Years ago, I found a scientific paper that evaluated them all on a fairly detailed rubric. As I recall, it turned out that they're all, in actual fact, crap stream processing engines. You just need to pick the one that's crap at things you don't need to do.

(I could frame it in a more glass half full way, but I find that the pessimistic way of looking at it helps a lot with trimming down options when you have far, far, far too many options.)

Citation needed. And not in the snarky way - I'd really like to read that paper :)
I'm guessing they were referring to "Scalability! But at what COST?"

https://www.usenix.org/system/files/conference/hotos15/hotos...

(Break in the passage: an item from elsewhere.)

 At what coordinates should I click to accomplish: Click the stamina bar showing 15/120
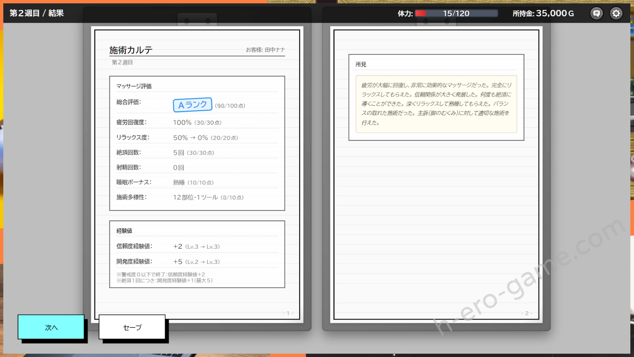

I've long since lost track of it. It would be 5 or 6 years out of date at this point, anyway, so probably not very useful for informing decisions anymore.
I've just accepted that mindset as a part of the art of engineering. Shifting the inherent crappiness of a domain around to where it doesn't matter as much for your use case.
I started using Apache Storm in 2012 and was really surprised at the number of Apache projects for stream processing back in 2015 or so when I did some research for moving off of storm. I remember Flink, Samza, Spark, Flume and NiFi(?) all being probably suitable options. I remember thinking exactly what you said!

I guess there are enough users to keep the communities alive?

*Enough companies reinventing the wheel to spinoff new Apache distributed stream processing libraries.
It really comes down to the latency and throughput requirements. Projects are architected differently for different latency expectation and different throughput expectation.

In event processing there's a continuum of expected latencies from batch processing to realtime. Batch processing is typically running reports over large volume of events (good for throughput). Hadoop is a good example. On the other end, sub-second realtime report is possible with Heron/Storm. Spark is kind of in the middle with hybrid mini-batching. Reportedly Twitter has used Heron/Storm to track word counts in all the tweets to find trending topics, where the latency between a new tweet coming in to the word counts updated over the whole network is in 100s milliseconds.

Apparently it's another one from Twitter.
At least they had the decency to not open source their Bookkeeper backed pub/sub system when they gave up on it and switched to Kafka...

...then some of the employees involved moved to Yahoo, built it again, and then open sourced it as Pulsar. Then moved onto form a Confluent v2 to sell their Kafka v2 (now with even more Zookeeper!)

I had a problem, so I invented Summingbird, and now I can relatively inexpensively invent new problems on an annual basis.
I wonder this too - I guess enough software engineering teams had similar problems with no solutions and each set about building their own? Not sure how else this proliferation happened.